WHAT YOU SHOULD DO ::
Output verbatim the lines of the records below, from the line containing "Open Instagram post's three-dot options menu" through the line containing "Action: (49, 680)", both endpoints included.

※

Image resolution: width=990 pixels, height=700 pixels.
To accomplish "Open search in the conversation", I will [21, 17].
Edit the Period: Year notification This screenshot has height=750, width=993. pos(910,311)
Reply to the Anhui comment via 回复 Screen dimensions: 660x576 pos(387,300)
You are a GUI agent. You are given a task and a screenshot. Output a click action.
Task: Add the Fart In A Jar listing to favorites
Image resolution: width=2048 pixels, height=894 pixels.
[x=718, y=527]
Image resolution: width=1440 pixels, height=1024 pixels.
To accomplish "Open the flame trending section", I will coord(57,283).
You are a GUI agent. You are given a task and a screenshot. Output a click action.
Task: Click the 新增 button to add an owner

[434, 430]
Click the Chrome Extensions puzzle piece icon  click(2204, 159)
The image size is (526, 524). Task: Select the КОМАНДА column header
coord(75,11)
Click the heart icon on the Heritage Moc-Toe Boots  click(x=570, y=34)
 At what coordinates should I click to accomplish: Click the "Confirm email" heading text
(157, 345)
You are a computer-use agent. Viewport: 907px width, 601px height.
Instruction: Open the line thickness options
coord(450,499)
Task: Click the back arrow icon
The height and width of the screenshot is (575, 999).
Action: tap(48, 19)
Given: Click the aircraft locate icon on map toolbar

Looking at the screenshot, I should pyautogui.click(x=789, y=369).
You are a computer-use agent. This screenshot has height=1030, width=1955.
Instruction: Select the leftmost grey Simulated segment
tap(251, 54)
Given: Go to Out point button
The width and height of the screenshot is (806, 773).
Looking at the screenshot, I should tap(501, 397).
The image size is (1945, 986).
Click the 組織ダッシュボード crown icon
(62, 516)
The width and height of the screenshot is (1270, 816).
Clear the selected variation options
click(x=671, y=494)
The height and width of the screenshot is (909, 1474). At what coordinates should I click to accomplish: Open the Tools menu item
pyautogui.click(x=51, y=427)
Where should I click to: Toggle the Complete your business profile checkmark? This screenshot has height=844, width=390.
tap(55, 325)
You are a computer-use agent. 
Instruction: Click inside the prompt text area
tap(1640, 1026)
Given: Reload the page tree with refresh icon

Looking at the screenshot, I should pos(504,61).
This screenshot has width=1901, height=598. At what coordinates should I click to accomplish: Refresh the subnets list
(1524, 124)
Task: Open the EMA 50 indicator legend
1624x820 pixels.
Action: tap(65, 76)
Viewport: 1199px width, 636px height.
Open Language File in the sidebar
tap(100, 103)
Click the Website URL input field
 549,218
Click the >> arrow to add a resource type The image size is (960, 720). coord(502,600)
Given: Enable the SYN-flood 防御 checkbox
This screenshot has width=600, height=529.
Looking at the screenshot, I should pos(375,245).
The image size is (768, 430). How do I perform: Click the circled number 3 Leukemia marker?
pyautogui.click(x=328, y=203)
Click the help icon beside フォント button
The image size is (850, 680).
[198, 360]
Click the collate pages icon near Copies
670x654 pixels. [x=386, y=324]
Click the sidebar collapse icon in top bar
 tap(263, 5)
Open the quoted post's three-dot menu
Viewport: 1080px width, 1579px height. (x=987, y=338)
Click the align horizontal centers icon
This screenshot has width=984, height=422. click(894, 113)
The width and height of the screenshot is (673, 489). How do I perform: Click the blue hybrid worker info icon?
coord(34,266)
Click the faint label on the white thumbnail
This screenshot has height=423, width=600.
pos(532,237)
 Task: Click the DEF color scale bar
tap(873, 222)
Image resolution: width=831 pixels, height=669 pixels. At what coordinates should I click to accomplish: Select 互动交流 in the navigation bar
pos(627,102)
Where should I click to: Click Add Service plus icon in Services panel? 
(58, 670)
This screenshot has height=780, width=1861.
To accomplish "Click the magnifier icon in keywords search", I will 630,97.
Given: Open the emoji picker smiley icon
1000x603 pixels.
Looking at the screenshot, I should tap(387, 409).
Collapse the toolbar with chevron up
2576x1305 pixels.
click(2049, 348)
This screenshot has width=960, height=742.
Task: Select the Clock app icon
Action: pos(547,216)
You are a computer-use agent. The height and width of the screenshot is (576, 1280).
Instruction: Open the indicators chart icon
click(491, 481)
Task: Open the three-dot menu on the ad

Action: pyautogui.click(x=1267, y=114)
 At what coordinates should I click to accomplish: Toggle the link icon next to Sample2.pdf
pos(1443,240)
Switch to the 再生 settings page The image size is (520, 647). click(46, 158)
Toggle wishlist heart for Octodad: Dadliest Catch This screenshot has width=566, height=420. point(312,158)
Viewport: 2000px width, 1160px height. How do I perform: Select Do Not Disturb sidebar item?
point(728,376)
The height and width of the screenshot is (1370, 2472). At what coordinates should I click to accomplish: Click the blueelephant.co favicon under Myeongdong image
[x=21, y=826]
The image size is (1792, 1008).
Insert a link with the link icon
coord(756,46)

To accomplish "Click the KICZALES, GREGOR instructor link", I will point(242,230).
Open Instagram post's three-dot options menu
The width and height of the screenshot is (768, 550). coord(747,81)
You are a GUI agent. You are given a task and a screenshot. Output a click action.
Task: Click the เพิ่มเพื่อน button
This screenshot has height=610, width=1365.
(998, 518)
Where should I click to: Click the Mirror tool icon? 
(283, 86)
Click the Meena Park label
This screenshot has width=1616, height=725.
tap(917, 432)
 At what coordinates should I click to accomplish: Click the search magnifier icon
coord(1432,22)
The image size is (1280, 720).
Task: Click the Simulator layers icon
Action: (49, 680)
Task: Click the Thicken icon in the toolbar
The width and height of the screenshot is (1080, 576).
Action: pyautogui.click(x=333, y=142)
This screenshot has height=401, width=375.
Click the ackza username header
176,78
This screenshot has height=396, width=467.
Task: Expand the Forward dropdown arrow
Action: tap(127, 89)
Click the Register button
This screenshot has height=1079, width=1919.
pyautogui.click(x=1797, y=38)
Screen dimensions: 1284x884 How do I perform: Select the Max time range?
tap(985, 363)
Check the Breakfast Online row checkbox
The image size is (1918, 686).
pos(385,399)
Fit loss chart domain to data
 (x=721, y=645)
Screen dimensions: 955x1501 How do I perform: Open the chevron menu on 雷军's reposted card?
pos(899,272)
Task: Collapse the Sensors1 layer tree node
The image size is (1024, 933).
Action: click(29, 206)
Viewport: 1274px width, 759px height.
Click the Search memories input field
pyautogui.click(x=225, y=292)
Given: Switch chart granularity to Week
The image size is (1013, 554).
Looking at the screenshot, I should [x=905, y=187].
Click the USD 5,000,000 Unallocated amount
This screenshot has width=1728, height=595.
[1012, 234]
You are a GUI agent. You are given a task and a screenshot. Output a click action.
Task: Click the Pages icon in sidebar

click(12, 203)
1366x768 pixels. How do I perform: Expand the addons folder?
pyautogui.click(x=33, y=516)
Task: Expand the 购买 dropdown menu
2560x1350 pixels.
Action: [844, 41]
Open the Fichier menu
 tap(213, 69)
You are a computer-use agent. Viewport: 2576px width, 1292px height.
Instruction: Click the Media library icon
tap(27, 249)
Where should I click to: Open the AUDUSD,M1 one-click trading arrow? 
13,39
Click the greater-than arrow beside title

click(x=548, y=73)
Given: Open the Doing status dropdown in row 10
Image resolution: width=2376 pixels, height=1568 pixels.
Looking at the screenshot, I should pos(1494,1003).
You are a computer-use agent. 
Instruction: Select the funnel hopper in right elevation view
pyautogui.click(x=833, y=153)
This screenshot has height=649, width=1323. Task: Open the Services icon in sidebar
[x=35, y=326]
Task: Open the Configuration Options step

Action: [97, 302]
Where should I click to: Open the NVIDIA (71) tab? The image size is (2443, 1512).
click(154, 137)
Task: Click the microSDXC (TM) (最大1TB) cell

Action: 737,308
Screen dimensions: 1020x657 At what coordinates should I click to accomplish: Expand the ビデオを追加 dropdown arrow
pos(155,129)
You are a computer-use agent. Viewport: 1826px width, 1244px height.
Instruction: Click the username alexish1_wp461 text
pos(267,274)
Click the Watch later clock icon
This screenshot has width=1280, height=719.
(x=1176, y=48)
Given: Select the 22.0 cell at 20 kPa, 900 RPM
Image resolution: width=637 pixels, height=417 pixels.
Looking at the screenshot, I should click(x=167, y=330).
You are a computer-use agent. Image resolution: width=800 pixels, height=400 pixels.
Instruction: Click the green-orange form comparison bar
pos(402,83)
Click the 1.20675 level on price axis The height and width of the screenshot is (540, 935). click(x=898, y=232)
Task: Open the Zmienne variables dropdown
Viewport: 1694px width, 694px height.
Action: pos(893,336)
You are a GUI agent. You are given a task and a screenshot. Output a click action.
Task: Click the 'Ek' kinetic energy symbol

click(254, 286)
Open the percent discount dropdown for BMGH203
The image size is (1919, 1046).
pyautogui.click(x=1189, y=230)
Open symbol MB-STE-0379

※

THE RESULT ::
Open Instagram post's three-dot options menu
The width and height of the screenshot is (768, 550). coord(747,81)
You are a GUI agent. You are given a task and a screenshot. Output a click action.
Task: Click the เพิ่มเพื่อน button
This screenshot has height=610, width=1365.
(998, 518)
Where should I click to: Click the Mirror tool icon? 
(283, 86)
Click the Meena Park label
This screenshot has width=1616, height=725.
tap(917, 432)
 At what coordinates should I click to accomplish: Click the search magnifier icon
coord(1432,22)
The image size is (1280, 720).
Task: Click the Simulator layers icon
Action: (49, 680)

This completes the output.